Segment Open
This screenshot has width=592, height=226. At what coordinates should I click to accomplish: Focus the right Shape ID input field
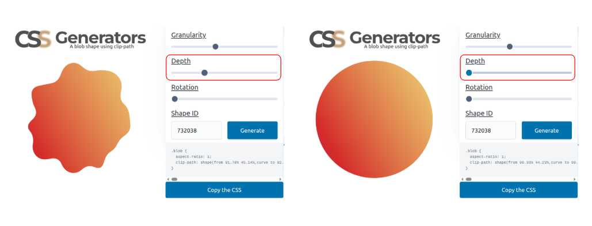490,130
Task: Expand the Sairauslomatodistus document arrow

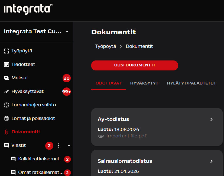Action: 212,161
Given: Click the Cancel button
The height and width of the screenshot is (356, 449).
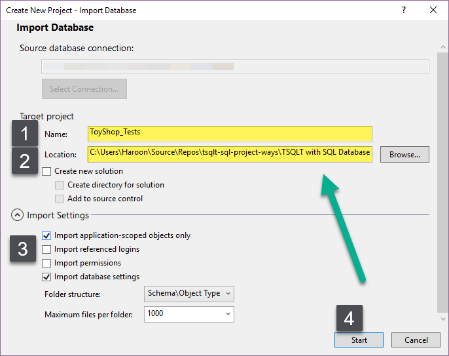Looking at the screenshot, I should (416, 340).
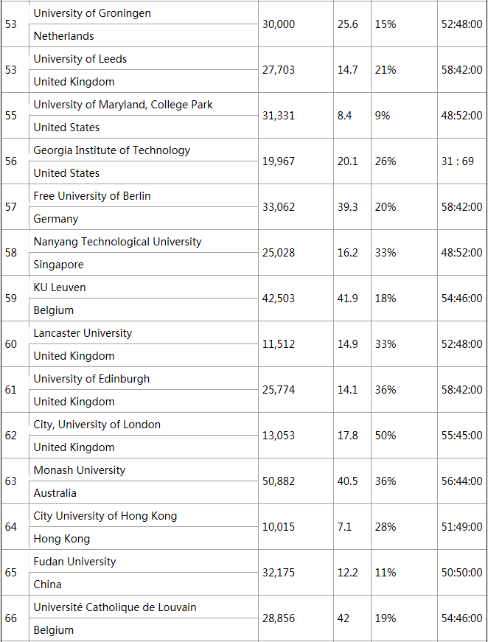Image resolution: width=488 pixels, height=642 pixels.
Task: Select the Lancaster University cell
Action: pyautogui.click(x=83, y=333)
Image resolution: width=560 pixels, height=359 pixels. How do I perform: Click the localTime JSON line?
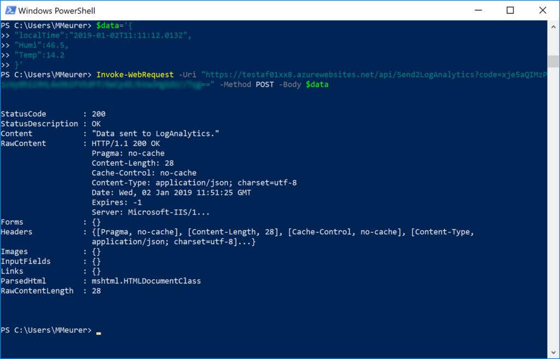click(103, 36)
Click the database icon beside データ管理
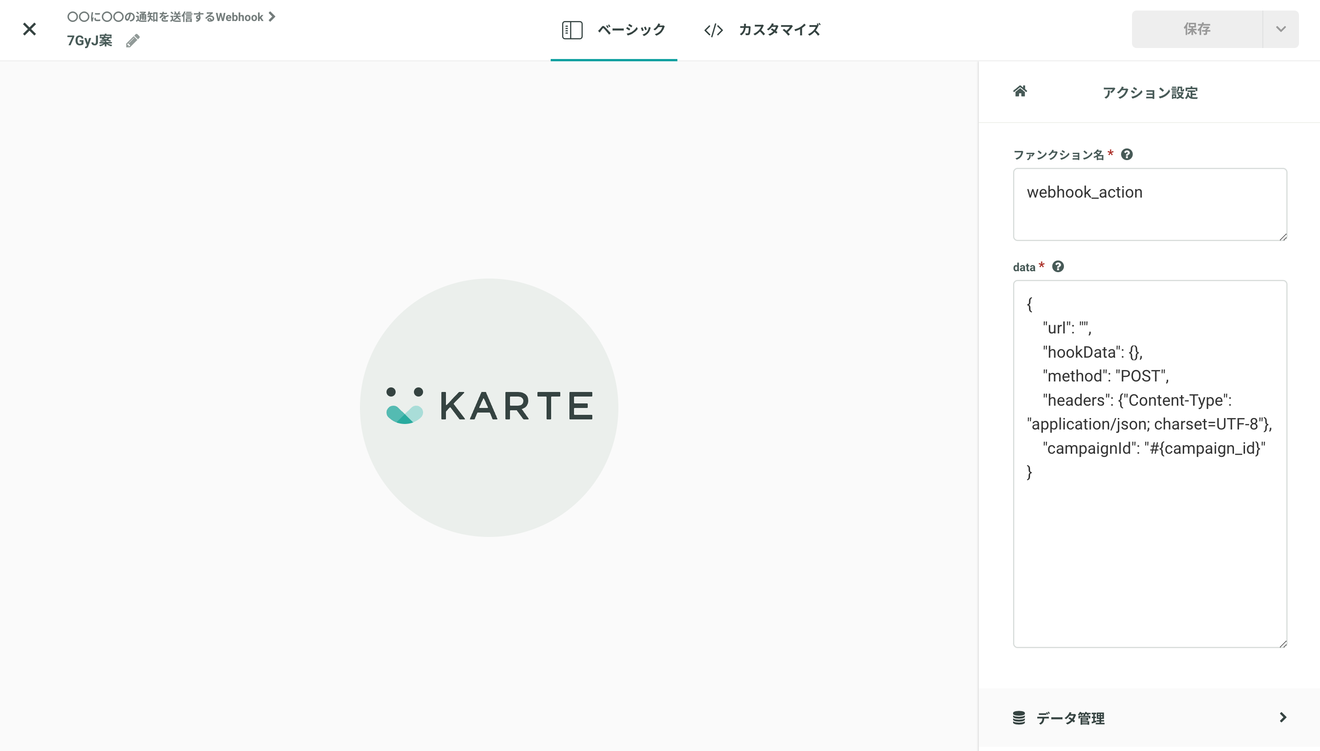1320x751 pixels. pos(1019,717)
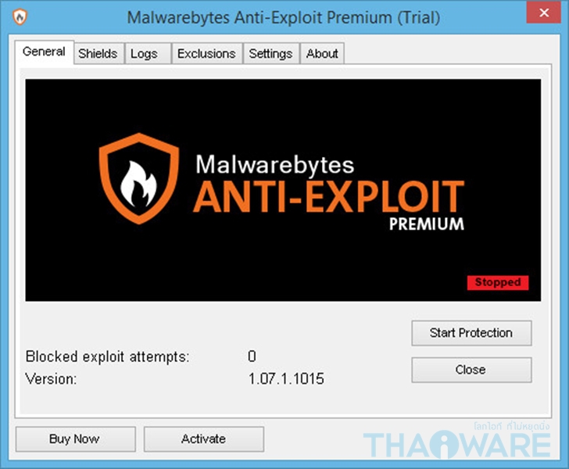Click the blocked attempts count of 0
The height and width of the screenshot is (469, 569).
[252, 356]
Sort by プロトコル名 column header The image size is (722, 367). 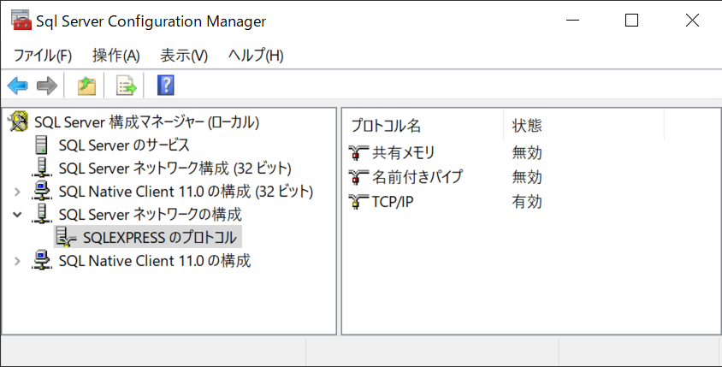click(386, 126)
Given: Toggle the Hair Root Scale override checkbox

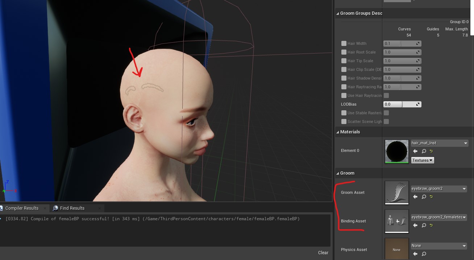Looking at the screenshot, I should pos(344,52).
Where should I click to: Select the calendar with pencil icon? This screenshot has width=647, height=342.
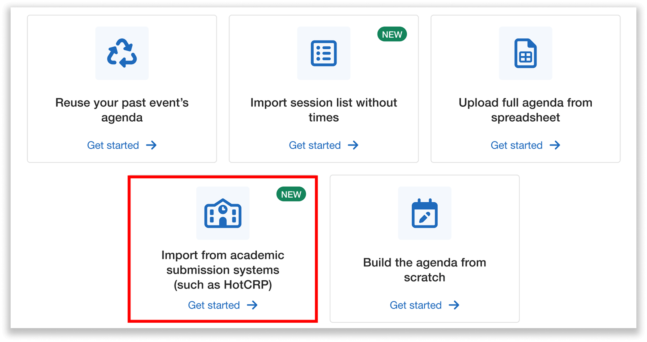(425, 214)
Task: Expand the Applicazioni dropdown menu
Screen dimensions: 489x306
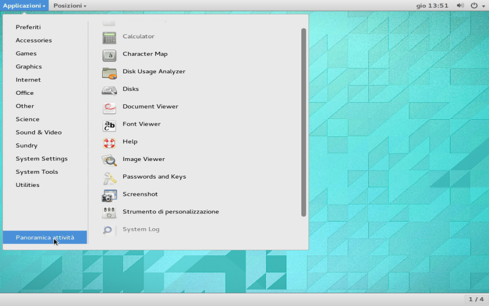Action: click(x=24, y=6)
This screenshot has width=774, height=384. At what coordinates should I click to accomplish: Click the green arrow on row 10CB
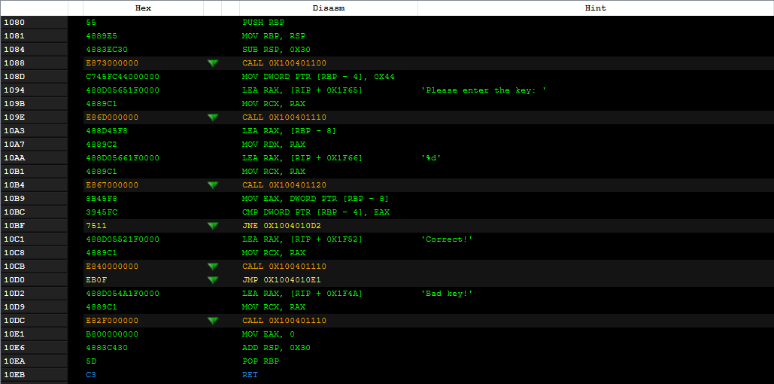click(213, 267)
Segment Closed
PROBLEM: From the line containing "Task: Expand the Applicazioni dropdown menu" down to the last line of the entries above, copy each line exactly and nothing more. Leave pictures out.

EXERCISE OUTPUT:
Task: Expand the Applicazioni dropdown menu
Screen dimensions: 489x306
Action: click(x=24, y=6)
This screenshot has width=774, height=384. At what coordinates should I click to accomplish: Click the green arrow on row 10CB
click(213, 267)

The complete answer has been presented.